═════ Excerpted records
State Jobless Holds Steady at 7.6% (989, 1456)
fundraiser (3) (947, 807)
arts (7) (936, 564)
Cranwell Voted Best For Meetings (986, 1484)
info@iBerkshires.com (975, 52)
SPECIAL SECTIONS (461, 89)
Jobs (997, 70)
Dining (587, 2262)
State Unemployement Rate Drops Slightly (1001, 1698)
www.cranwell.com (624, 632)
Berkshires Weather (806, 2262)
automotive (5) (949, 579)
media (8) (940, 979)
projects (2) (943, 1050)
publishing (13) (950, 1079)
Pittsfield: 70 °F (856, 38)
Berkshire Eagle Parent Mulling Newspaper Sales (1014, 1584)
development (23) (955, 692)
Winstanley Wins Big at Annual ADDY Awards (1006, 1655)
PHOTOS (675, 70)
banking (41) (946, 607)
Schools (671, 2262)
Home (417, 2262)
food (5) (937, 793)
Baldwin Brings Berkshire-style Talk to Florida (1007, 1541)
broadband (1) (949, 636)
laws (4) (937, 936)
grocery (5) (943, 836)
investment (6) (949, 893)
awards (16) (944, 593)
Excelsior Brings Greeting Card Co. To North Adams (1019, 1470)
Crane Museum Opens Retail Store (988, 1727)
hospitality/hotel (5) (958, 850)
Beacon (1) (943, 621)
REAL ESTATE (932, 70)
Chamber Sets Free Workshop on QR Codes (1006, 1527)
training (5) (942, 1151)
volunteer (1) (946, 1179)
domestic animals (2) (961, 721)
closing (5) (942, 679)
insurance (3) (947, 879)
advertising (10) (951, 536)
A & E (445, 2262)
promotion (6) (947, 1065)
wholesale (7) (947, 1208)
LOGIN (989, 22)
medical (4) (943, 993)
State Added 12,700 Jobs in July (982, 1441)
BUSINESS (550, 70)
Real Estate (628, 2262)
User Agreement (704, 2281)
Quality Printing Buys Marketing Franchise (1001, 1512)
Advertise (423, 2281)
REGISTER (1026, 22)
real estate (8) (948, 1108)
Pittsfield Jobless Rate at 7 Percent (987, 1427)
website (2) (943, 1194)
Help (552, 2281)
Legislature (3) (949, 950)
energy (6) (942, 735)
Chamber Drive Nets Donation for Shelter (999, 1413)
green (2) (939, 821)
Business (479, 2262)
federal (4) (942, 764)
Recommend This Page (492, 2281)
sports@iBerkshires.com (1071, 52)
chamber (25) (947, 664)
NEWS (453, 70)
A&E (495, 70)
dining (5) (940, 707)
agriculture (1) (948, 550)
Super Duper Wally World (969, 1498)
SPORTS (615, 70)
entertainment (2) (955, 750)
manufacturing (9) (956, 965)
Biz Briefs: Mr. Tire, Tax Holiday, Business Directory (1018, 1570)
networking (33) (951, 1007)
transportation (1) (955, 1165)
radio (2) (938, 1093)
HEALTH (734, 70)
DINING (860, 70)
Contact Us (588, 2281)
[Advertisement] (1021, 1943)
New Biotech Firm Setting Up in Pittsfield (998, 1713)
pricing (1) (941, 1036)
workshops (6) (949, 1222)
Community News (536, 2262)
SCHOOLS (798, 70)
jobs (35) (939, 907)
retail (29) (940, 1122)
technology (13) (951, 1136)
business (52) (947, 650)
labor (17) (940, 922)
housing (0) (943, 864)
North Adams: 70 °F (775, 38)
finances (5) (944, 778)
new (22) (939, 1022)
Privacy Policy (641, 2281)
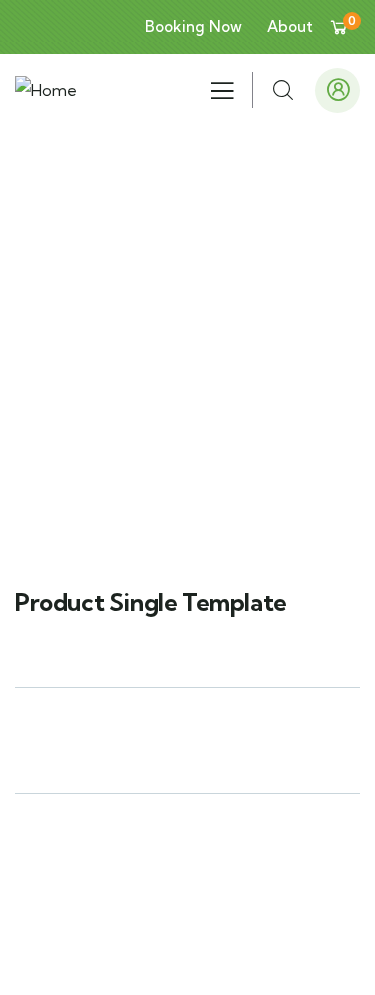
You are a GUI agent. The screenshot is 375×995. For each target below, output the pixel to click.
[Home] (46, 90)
══════════
═════ Excerpted records
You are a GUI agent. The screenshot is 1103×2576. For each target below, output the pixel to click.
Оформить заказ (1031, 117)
══════════
═════ Excerpted records
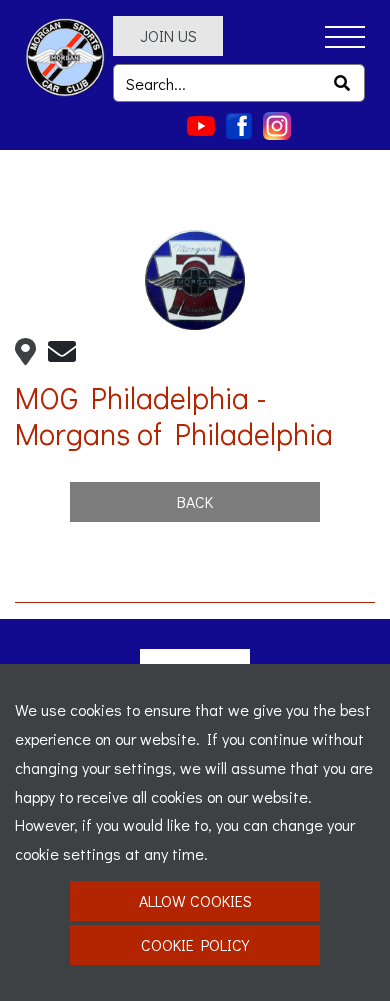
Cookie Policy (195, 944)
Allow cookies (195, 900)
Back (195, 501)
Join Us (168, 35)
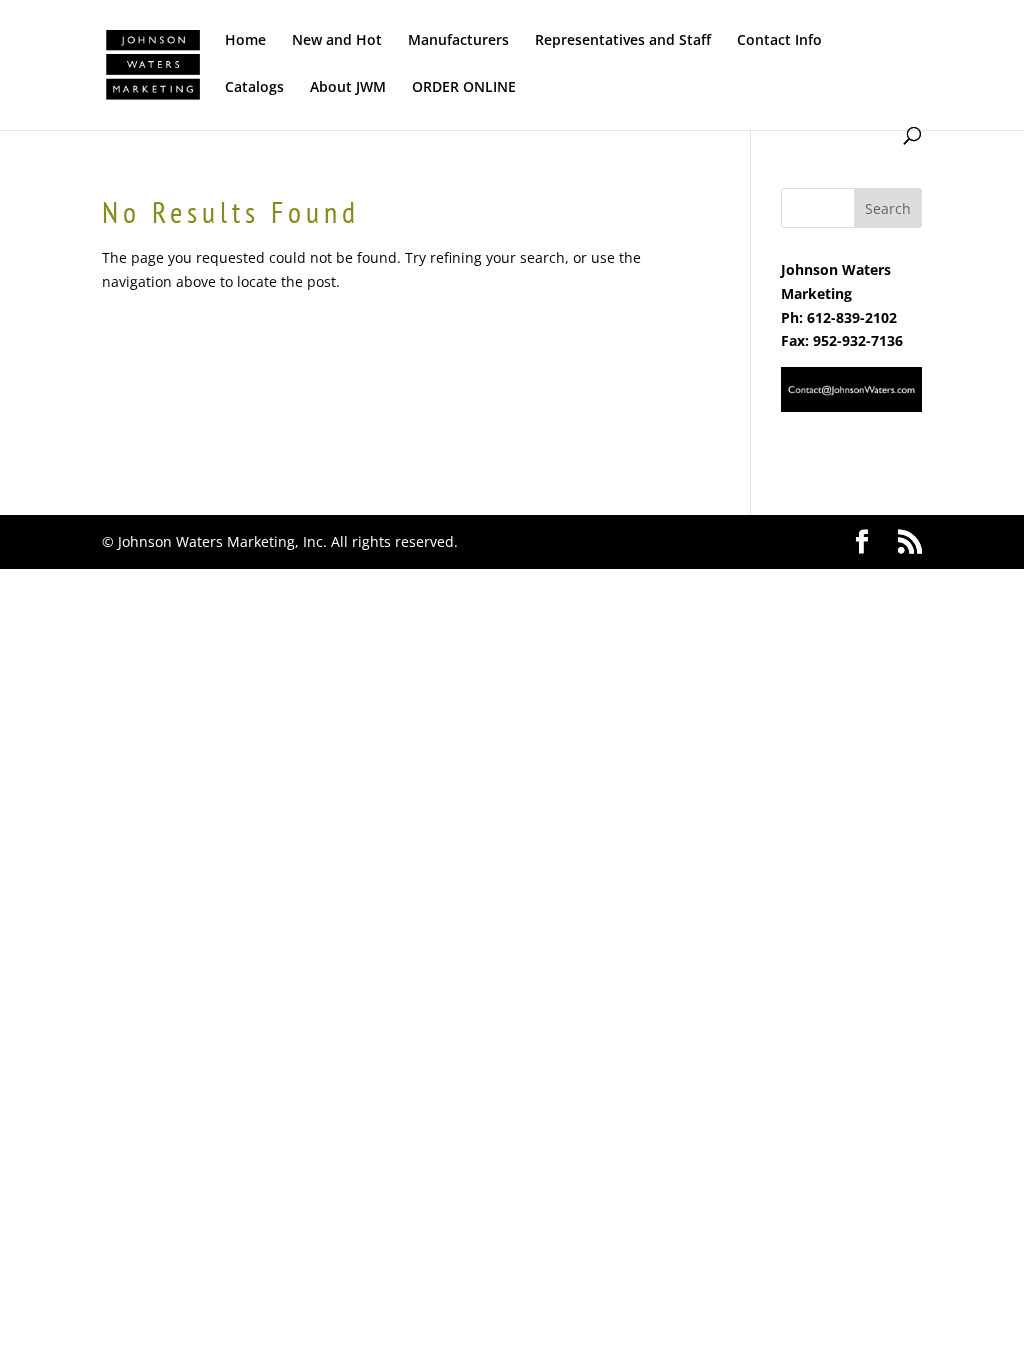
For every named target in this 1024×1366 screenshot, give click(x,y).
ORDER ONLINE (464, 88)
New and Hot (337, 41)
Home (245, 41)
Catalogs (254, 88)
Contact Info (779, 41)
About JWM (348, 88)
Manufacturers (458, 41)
══════════
What is needed:
Would you print, exactly as written, every line above from the one holding "State Unemployement Rate" through the one holding "entertainment (2) (955, 750)", with both included and no other lines?

Result for this exercise:
State Unemployement Rate Drops Slightly (1001, 1698)
www.cranwell.com (624, 632)
Berkshires Weather (806, 2262)
automotive (5) (949, 579)
media (8) (940, 979)
projects (2) (943, 1050)
publishing (13) (950, 1079)
Pittsfield: 70 °F (856, 38)
Berkshire Eagle Parent Mulling Newspaper Sales (1014, 1584)
development (23) (955, 692)
Winstanley Wins Big at Annual ADDY Awards (1006, 1655)
PHOTOS (675, 70)
banking (41) (946, 607)
Schools (671, 2262)
Home (417, 2262)
food (5) (937, 793)
Baldwin Brings Berkshire-style Talk to Florida (1007, 1541)
broadband (1) (949, 636)
laws (4) (937, 936)
grocery (5) (943, 836)
investment (6) (949, 893)
awards (16) (944, 593)
Excelsior Brings Greeting Card Co. To North Adams (1019, 1470)
Crane Museum Opens Retail Store (988, 1727)
hospitality/hotel (5) (958, 850)
Beacon (1) (943, 621)
REAL ESTATE (932, 70)
Chamber Sets Free Workshop on QR Codes (1006, 1527)
training (5) (942, 1151)
volunteer (1) (946, 1179)
domestic animals (2) (961, 721)
closing (5) (942, 679)
insurance (3) (947, 879)
advertising (10) (951, 536)
A & E (445, 2262)
promotion (6) (947, 1065)
wholesale (7) (947, 1208)
LOGIN (989, 22)
medical (4) (943, 993)
State Added 12,700 Jobs in July (982, 1441)
BUSINESS (550, 70)
Real Estate (628, 2262)
User Agreement (704, 2281)
Quality Printing Buys Marketing Franchise (1001, 1512)
Advertise (423, 2281)
REGISTER (1026, 22)
real estate (8) (948, 1108)
Pittsfield Jobless Rate at 7 Percent (987, 1427)
website (2) (943, 1194)
Help (552, 2281)
Legislature (3) (949, 950)
energy (6) (942, 735)
Chamber Drive Nets Donation for Shelter (999, 1413)
green (2) (939, 821)
Business (479, 2262)
federal (4) (942, 764)
Recommend This Page (492, 2281)
sports@iBerkshires.com (1071, 52)
chamber (25) (947, 664)
NEWS (453, 70)
A&E (495, 70)
dining (5) (940, 707)
agriculture (1) (948, 550)
Super Duper Wally World (969, 1498)
SPORTS (615, 70)
entertainment (2) (955, 750)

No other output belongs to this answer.